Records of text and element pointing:
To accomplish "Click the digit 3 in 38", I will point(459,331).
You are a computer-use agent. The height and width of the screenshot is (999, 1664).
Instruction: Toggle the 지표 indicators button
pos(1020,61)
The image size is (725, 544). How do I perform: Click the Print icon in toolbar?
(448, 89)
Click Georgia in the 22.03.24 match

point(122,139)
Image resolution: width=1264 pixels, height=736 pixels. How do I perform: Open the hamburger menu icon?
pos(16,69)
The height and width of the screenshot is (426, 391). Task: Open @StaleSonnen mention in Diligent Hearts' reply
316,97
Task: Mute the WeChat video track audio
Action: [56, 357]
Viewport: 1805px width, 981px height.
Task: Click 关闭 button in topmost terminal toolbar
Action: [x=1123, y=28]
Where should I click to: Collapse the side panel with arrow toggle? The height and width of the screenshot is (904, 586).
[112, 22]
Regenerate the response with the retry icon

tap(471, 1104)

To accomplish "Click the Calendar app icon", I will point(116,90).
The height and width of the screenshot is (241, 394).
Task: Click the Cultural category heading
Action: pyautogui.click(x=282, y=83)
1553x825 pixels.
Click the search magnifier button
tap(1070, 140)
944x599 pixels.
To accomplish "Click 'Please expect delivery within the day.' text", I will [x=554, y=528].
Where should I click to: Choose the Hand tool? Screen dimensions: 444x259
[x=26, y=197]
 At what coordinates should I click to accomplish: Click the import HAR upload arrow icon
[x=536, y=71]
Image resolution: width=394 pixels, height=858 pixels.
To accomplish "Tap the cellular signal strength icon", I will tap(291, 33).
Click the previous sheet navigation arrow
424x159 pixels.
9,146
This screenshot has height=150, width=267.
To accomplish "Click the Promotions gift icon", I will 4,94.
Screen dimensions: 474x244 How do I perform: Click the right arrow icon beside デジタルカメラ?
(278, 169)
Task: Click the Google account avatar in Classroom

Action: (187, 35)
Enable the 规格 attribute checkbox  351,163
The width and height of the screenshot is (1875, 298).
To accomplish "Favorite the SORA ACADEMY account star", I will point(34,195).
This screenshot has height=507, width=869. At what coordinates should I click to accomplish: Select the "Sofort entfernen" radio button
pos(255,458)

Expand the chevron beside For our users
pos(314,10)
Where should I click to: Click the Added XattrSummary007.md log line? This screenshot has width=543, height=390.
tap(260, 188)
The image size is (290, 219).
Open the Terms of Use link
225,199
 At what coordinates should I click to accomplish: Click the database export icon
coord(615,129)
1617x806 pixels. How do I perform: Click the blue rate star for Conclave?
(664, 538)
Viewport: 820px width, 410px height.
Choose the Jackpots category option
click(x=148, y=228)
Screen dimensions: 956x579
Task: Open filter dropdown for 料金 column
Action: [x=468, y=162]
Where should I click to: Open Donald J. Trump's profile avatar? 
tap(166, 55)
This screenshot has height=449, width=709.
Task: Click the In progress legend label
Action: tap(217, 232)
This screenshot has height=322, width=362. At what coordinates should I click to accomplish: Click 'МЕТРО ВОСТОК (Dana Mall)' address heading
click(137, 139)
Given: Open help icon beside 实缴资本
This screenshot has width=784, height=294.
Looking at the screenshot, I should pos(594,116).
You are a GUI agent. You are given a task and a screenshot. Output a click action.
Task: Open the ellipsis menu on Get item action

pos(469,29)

Task requirements — Arrange every line of the records above as a JSON list of strings, with one string per line and blank lines omitted.

Task output —
[
  "To accomplish \"Click the digit 3 in 38\", I will point(459,331).",
  "You are a computer-use agent. The height and width of the screenshot is (999, 1664).",
  "Instruction: Toggle the 지표 indicators button",
  "pos(1020,61)",
  "The image size is (725, 544). How do I perform: Click the Print icon in toolbar?",
  "(448, 89)",
  "Click Georgia in the 22.03.24 match",
  "point(122,139)",
  "Image resolution: width=1264 pixels, height=736 pixels. How do I perform: Open the hamburger menu icon?",
  "pos(16,69)",
  "The height and width of the screenshot is (426, 391). Task: Open @StaleSonnen mention in Diligent Hearts' reply",
  "316,97",
  "Task: Mute the WeChat video track audio",
  "Action: [56, 357]",
  "Viewport: 1805px width, 981px height.",
  "Task: Click 关闭 button in topmost terminal toolbar",
  "Action: [x=1123, y=28]",
  "Where should I click to: Collapse the side panel with arrow toggle? The height and width of the screenshot is (904, 586).",
  "[112, 22]",
  "Regenerate the response with the retry icon",
  "tap(471, 1104)",
  "To accomplish \"Click the Calendar app icon\", I will point(116,90).",
  "The height and width of the screenshot is (241, 394).",
  "Task: Click the Cultural category heading",
  "Action: pyautogui.click(x=282, y=83)",
  "1553x825 pixels.",
  "Click the search magnifier button",
  "tap(1070, 140)",
  "944x599 pixels.",
  "To accomplish \"Click 'Please expect delivery within the day.' text\", I will [x=554, y=528].",
  "Where should I click to: Choose the Hand tool? Screen dimensions: 444x259",
  "[x=26, y=197]",
  " At what coordinates should I click to accomplish: Click the import HAR upload arrow icon",
  "[x=536, y=71]",
  "Image resolution: width=394 pixels, height=858 pixels.",
  "To accomplish \"Tap the cellular signal strength icon\", I will tap(291, 33).",
  "Click the previous sheet navigation arrow",
  "424x159 pixels.",
  "9,146",
  "This screenshot has height=150, width=267.",
  "To accomplish \"Click the Promotions gift icon\", I will 4,94.",
  "Screen dimensions: 474x244 How do I perform: Click the right arrow icon beside デジタルカメラ?",
  "(278, 169)",
  "Task: Click the Google account avatar in Classroom",
  "Action: (187, 35)",
  "Enable the 规格 attribute checkbox  351,163",
  "The width and height of the screenshot is (1875, 298).",
  "To accomplish \"Favorite the SORA ACADEMY account star\", I will point(34,195).",
  "This screenshot has height=507, width=869. At what coordinates should I click to accomplish: Select the \"Sofort entfernen\" radio button",
  "pos(255,458)",
  "Expand the chevron beside For our users",
  "pos(314,10)",
  "Where should I click to: Click the Added XattrSummary007.md log line? This screenshot has width=543, height=390.",
  "tap(260, 188)",
  "The image size is (290, 219).",
  "Open the Terms of Use link",
  "225,199",
  " At what coordinates should I click to accomplish: Click the database export icon",
  "coord(615,129)",
  "1617x806 pixels. How do I perform: Click the blue rate star for Conclave?",
  "(664, 538)",
  "Viewport: 820px width, 410px height.",
  "Choose the Jackpots category option",
  "click(x=148, y=228)",
  "Screen dimensions: 956x579",
  "Task: Open filter dropdown for 料金 column",
  "Action: [x=468, y=162]",
  "Where should I click to: Open Donald J. Trump's profile avatar? ",
  "tap(166, 55)",
  "This screenshot has height=449, width=709.",
  "Task: Click the In progress legend label",
  "Action: tap(217, 232)",
  "This screenshot has height=322, width=362. At what coordinates should I click to accomplish: Click 'МЕТРО ВОСТОК (Dana Mall)' address heading",
  "click(137, 139)",
  "Given: Open help icon beside 实缴资本",
  "This screenshot has width=784, height=294.",
  "Looking at the screenshot, I should pos(594,116).",
  "You are a GUI agent. You are given a task and a screenshot. Output a click action.",
  "Task: Open the ellipsis menu on Get item action",
  "pos(469,29)"
]